聖徳太子はまさに天才であられ、仏法が日本に入ってまだ時間も経っていない時に、仏教の奥義に達せられ、法華経(ほっけきょう)・維摩経(ゆいまぎょう)・勝鬘経という三つのお経の注釈書をお書きになられました。その注釈書は中国に送られ、お経のごとく大切にされたそうです。
「非近是遠」の非近とは、自分が生きていくために、一番近いところにあるものばかり眺めてはいけないとのお示しであり、是遠とは、仏様が私たちのためにお働き下さっている、永遠の救いというものにお出合いするようにしなさい。そうでなければ、本当のものではありませんとのお示しです。
ところが私達は身近なところに、心がいくものですし、又、大切なことでもあり、当然なことと言えます。
ドイツの哲学者であり数学者でもあったライブニッツ(一六四六~一七一六)は「現在有体(げんざいうたい)・過未無体(かみむたい)」ということを言っています。過去の過とは過去のことで過去は過ぎ去ってもうない。未とは未来のことで未来はまだ来ていないので体がない。ただあるのは現在有体、つまり現在だけが存在するのだということばです。

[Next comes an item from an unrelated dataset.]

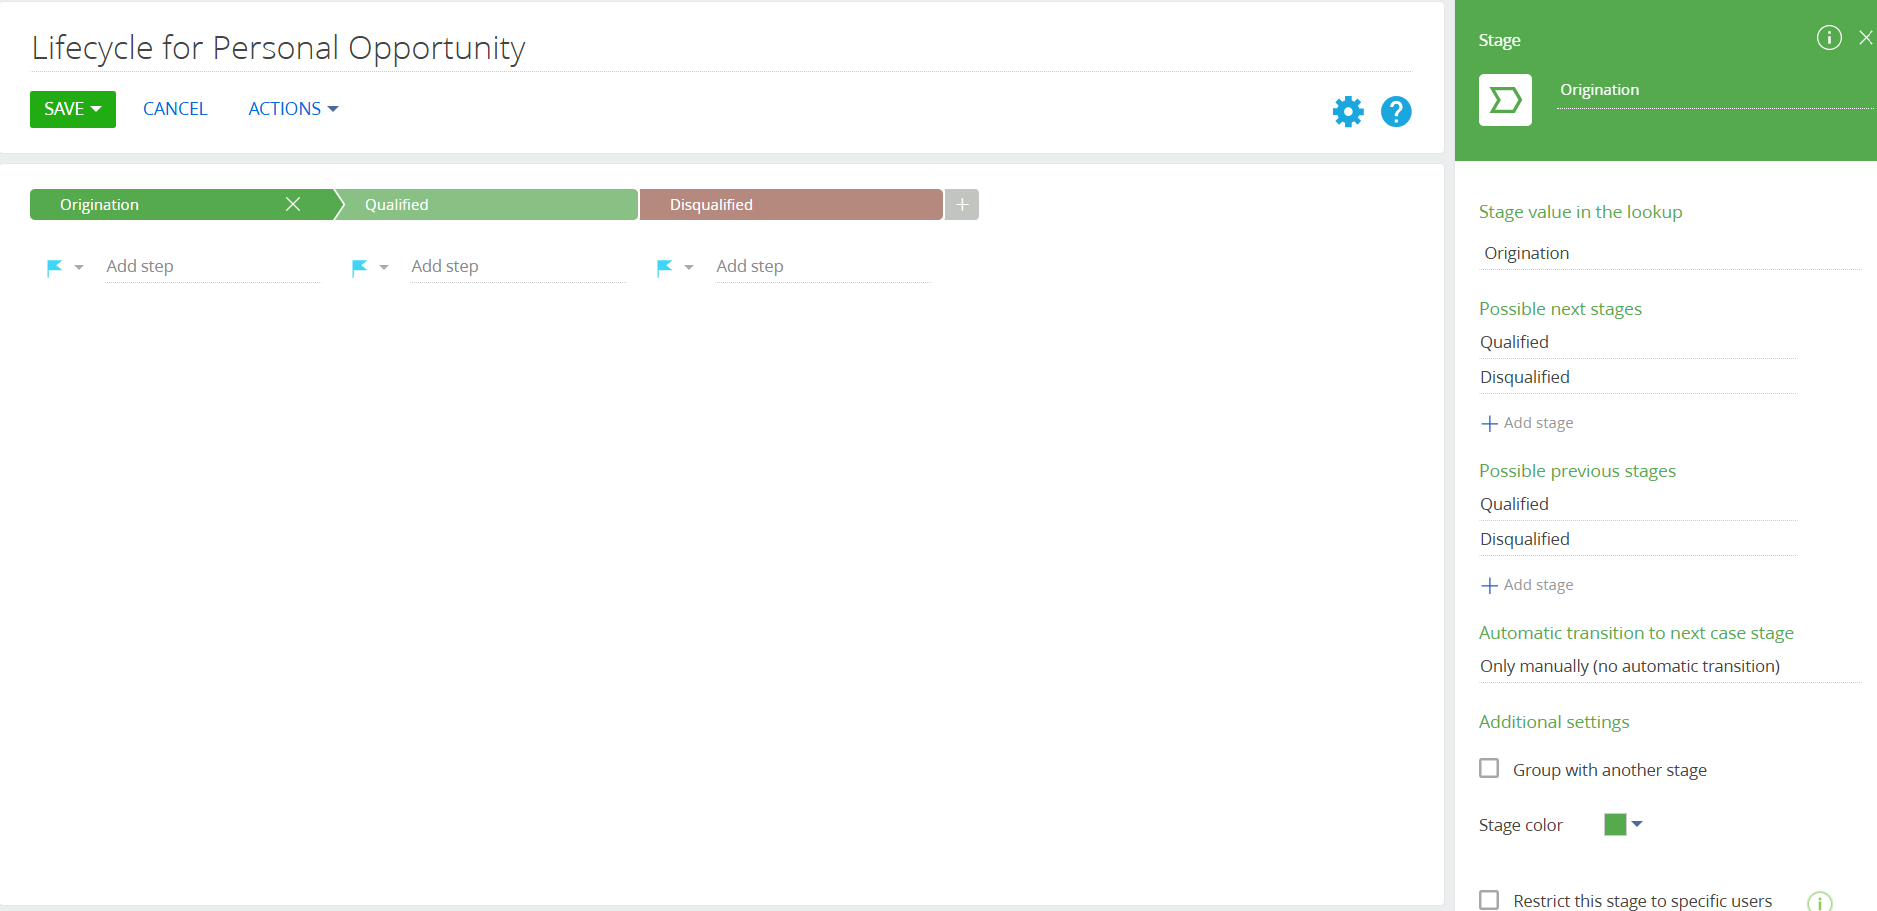1877x911 pixels.
Task: Remove the Origination stage with its X
Action: tap(293, 204)
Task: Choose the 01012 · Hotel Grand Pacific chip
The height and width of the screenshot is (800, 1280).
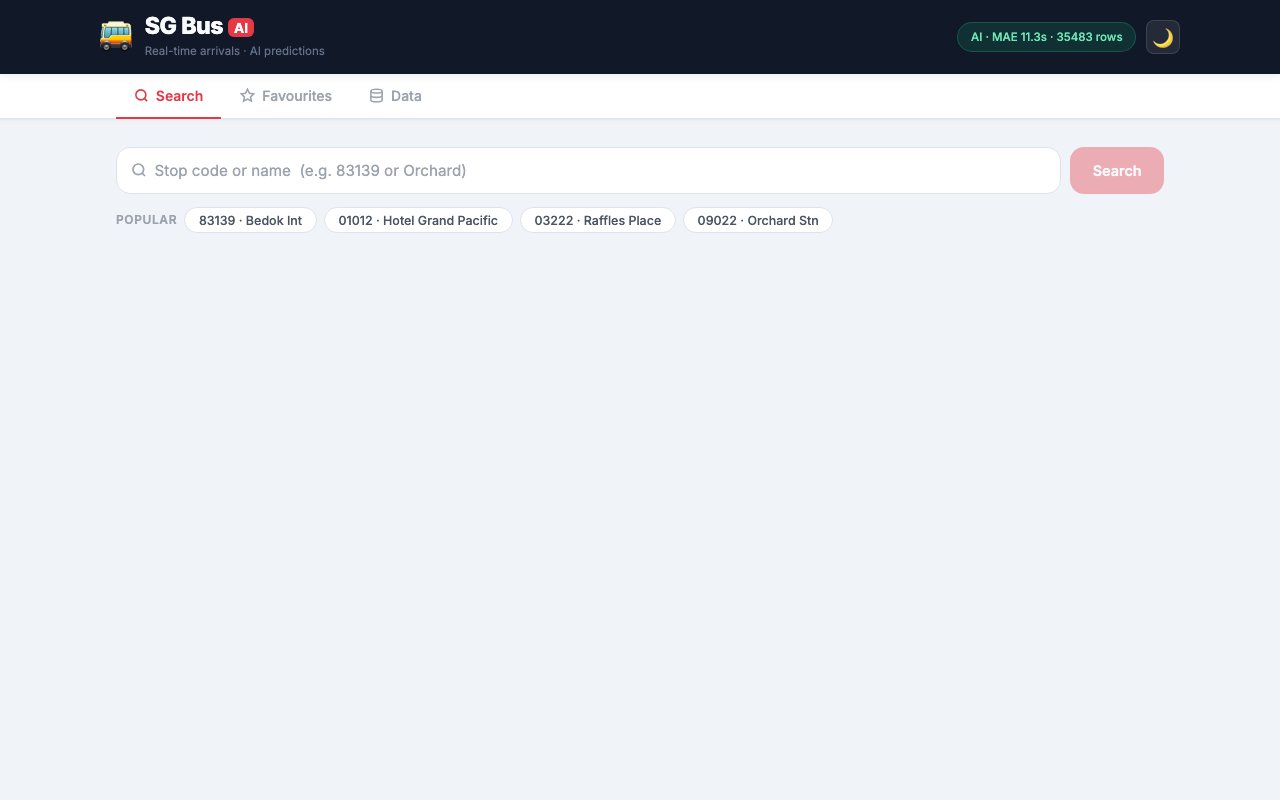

なるほど、今・今・今の連続であるわけですが、現在というのは過去のすべてを含んだ現在ですし、まだ来ぬ未来というものは現在をはらんだものです。そのあたりを、お釈迦様は阿含経(あごんぎょう)の中で「過去の世に何をしたかを知りたかったら、今の世で受けるものがそれである。未来にどういう世界に生まれるかを知りたかったら、この世でしていることをご覧なさい」と説いておられます。
遠い未来を見据えて、今を生きなさいと教えて下さっております。実際、三十年先を見てみても、私はこの世にはいないでしょう。その時、私はどうなっているか、どこに生まれ変わっているのか、これは大変大切なことです。このことを「後生(ごしょう)の一大事」と昔より大切にされてきたことです。